### Complete the following
(1) Answer these from the forum thread about GPT-4:
(a) In the Microsoft AGI paper, what ability of GPT-4 is tested with a maze?
(b) Which version of GPT-4 did the Microsoft researchers have access to?
(c) Which models are given as examples of making a text only LLM multimodal?
(2) Write the next post in the forum thread about GPT-4, picking up after its last sentence.
*** Opening Selected excerpt ***
It's pretty much looking like anything can be extracted from language. Some harder than others for sure but with enough scale it does look like eventually everything falls. Text only GPT-4 has a pretty solid understanding of space that 3.5 definitely lacks. You can see more thorough experiments in the microsoft agi paper where they test it's ability to track the visual space of a maze.
There is such a thing as a text only GPT-4 lol. It wasn't trained to be multimodal from scratch. First a text only version was trained and then it was made multimodal somehow ( the details are unknown but making a text only LLM multimodal isn't new e.g Palm, Flamingo, Blip-2, Fromage). The text only version exists and is what the microsoft researchers had access to.
*** Closing Selected excerpt ***
*** Opening Stored data ***
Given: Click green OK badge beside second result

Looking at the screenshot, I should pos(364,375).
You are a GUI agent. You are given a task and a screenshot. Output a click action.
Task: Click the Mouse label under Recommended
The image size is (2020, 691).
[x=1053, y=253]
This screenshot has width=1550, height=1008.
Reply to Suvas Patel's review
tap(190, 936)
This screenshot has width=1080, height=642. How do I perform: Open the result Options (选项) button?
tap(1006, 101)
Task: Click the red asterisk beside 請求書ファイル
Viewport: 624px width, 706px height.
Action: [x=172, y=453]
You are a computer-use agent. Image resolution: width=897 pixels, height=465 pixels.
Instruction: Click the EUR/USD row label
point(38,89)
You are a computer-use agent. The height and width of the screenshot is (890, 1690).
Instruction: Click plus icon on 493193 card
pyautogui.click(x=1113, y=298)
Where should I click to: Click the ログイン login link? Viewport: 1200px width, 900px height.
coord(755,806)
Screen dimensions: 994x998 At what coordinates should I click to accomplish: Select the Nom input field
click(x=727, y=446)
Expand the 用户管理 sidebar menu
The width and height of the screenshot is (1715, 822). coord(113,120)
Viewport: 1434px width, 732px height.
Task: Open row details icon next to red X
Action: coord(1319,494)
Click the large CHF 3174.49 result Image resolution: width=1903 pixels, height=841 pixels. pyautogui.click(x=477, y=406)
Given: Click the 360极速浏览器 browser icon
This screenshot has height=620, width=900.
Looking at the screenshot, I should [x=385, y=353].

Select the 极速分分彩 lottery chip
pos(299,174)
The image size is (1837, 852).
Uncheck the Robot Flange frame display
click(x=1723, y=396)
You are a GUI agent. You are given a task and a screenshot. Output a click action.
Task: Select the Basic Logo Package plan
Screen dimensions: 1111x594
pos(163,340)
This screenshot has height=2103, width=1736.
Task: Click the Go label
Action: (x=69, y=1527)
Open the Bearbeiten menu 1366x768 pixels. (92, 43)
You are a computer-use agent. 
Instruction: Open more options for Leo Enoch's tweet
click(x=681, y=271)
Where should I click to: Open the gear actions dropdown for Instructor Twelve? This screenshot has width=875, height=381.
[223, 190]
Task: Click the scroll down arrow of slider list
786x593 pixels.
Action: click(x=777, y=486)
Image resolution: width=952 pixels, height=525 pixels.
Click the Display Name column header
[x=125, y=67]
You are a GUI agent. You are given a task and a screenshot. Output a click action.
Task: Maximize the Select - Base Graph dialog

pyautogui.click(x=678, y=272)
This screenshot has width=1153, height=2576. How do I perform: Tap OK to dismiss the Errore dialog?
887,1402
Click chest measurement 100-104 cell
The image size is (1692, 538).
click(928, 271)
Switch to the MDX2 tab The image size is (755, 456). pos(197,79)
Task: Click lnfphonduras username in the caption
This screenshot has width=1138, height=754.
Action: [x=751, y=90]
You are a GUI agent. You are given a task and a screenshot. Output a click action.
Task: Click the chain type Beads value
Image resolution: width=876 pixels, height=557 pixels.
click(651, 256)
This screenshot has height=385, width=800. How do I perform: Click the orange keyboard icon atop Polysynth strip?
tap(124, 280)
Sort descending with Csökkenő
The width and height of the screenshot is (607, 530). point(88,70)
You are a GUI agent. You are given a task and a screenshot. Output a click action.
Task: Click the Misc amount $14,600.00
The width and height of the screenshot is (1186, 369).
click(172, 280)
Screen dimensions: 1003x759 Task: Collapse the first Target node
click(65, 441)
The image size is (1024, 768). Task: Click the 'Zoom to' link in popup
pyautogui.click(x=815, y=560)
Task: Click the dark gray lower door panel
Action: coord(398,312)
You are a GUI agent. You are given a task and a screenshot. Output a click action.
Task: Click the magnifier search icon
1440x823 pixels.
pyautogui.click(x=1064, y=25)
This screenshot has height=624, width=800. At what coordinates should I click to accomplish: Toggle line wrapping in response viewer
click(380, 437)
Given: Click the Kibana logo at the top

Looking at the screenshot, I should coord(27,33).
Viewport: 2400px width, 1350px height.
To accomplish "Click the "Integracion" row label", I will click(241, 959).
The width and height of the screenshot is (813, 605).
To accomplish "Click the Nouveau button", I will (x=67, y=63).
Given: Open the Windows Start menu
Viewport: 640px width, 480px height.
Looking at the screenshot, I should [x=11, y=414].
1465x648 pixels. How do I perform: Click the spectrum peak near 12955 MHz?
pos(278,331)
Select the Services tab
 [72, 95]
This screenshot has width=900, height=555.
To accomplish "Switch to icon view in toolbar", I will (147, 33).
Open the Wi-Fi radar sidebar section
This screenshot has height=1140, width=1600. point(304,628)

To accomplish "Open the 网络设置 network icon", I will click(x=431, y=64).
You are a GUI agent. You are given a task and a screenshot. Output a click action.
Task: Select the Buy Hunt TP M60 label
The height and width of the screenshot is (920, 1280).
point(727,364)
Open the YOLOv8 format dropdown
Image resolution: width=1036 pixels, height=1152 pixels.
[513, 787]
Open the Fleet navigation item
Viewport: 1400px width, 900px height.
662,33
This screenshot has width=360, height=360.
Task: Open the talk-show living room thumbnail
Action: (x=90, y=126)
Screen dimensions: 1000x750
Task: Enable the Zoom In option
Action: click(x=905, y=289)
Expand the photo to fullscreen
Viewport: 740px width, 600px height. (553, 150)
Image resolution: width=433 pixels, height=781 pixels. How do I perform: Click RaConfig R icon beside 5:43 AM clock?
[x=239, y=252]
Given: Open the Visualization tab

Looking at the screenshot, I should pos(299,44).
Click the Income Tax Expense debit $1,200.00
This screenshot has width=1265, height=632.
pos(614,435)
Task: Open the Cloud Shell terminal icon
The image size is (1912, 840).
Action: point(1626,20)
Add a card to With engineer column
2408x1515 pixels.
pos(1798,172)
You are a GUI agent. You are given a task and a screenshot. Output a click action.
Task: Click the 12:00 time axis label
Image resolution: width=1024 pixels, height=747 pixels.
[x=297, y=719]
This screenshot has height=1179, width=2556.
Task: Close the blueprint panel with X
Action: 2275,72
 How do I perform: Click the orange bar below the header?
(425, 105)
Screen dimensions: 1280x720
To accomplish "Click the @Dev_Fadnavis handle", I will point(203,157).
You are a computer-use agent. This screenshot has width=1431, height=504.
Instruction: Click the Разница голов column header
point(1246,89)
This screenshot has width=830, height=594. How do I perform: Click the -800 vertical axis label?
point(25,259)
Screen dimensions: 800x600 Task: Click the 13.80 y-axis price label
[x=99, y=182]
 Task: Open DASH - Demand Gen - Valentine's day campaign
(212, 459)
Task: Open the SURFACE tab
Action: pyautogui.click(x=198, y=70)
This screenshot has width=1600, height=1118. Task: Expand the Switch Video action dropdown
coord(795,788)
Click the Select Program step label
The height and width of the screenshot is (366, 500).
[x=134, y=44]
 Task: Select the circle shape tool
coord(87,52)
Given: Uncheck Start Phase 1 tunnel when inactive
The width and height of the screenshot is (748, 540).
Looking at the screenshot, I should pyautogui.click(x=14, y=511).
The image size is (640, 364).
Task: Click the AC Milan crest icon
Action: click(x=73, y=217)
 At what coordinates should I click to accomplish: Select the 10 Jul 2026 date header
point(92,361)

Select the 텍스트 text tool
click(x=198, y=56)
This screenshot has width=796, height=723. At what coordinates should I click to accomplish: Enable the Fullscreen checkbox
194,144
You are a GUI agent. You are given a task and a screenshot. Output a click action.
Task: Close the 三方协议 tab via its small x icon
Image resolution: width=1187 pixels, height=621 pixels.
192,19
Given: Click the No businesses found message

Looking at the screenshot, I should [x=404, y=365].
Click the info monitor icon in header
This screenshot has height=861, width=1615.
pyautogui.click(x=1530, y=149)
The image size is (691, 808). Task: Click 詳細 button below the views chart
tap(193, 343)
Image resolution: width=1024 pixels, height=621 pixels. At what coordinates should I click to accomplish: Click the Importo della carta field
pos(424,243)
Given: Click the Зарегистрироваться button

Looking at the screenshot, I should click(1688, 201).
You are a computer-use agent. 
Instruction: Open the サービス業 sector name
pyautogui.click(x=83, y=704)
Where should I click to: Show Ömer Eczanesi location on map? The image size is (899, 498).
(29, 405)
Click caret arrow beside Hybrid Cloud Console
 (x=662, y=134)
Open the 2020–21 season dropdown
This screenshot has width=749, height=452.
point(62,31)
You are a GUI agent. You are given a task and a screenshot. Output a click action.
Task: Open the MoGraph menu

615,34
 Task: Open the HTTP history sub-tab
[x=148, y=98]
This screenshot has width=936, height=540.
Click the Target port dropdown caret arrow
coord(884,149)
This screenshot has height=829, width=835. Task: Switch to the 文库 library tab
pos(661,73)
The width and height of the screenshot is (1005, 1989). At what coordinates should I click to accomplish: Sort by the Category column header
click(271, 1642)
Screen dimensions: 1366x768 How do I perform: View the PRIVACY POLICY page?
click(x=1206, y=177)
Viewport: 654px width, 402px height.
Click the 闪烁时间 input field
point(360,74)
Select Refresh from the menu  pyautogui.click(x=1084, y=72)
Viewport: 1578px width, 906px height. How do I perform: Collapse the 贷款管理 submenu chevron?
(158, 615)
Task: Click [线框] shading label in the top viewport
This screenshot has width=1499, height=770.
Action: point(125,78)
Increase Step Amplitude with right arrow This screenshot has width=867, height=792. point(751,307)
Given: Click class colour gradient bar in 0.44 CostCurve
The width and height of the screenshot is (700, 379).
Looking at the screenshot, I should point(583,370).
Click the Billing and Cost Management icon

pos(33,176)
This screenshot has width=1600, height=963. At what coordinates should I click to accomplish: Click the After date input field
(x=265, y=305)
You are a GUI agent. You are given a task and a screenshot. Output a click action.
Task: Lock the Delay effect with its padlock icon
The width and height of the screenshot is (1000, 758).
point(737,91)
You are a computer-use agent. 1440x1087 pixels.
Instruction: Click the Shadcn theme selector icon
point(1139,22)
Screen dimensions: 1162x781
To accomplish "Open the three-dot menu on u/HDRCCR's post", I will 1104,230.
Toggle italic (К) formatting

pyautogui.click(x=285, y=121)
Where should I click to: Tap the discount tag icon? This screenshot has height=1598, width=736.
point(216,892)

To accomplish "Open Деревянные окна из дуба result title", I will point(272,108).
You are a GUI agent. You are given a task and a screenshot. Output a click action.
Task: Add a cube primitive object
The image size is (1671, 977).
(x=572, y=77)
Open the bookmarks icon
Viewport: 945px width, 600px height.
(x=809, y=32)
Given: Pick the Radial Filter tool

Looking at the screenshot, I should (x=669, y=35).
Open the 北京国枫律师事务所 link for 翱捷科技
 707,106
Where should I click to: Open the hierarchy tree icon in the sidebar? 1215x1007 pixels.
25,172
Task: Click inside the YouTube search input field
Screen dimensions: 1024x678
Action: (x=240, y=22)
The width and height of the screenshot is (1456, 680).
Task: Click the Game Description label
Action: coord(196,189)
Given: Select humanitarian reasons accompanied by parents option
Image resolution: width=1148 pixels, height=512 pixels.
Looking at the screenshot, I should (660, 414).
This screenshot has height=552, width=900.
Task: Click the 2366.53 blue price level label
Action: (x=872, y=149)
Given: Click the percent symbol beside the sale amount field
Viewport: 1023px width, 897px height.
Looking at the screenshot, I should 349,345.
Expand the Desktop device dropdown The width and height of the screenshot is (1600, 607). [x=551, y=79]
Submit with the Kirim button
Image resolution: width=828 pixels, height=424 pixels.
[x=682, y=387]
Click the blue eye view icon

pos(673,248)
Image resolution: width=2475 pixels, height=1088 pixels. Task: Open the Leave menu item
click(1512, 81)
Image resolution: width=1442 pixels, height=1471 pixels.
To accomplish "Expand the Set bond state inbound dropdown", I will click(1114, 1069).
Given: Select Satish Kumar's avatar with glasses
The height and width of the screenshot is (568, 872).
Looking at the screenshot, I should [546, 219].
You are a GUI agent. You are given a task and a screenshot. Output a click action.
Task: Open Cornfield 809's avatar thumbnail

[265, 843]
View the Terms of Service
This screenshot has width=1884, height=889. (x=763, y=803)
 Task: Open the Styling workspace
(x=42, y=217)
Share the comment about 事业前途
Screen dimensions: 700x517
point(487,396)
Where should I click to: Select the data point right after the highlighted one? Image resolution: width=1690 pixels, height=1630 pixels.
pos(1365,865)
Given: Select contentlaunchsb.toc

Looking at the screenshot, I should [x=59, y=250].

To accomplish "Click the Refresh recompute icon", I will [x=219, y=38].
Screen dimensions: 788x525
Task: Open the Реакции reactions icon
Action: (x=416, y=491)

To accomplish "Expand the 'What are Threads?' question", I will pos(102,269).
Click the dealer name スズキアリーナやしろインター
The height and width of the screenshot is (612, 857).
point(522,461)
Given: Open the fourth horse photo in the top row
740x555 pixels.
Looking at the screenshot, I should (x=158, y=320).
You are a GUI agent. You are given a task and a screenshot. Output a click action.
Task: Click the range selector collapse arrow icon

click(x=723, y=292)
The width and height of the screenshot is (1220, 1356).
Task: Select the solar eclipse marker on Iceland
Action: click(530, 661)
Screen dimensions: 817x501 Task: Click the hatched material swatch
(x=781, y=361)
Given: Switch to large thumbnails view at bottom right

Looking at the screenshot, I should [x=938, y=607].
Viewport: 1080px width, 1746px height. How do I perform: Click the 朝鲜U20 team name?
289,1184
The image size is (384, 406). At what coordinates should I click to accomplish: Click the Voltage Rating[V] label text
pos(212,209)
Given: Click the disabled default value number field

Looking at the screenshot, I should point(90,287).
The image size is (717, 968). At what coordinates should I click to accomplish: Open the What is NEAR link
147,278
*** Closing Stored data ***
### Solved tasks
(1)
(a) Its ability to track the visual space of a maze.
(b) The text only version.
(c) Palm, Flamingo, Blip-2 and Fromage.

(2)
It has been, it was in the Microsoft research paper "Sparks of AGI". You can watch the lead author of the paper, Sebastien Bubeck, present it here: https://youtu.be/qbIk7-JPB2c
It's a good video for understanding GPT-4 as a "What are we sure that LLMs are technically capable of?" exercise. As he notes in the video right at the start, the model was made safe and thus has significantly lower performance in the public release, so the examples he shows aren't replicable in the different model the public has access to.
I see that you are probably referring to the claim at 4:30... but I'm not sure he is actually saying that the early model had no text capability or if it merely was not something they were given access to.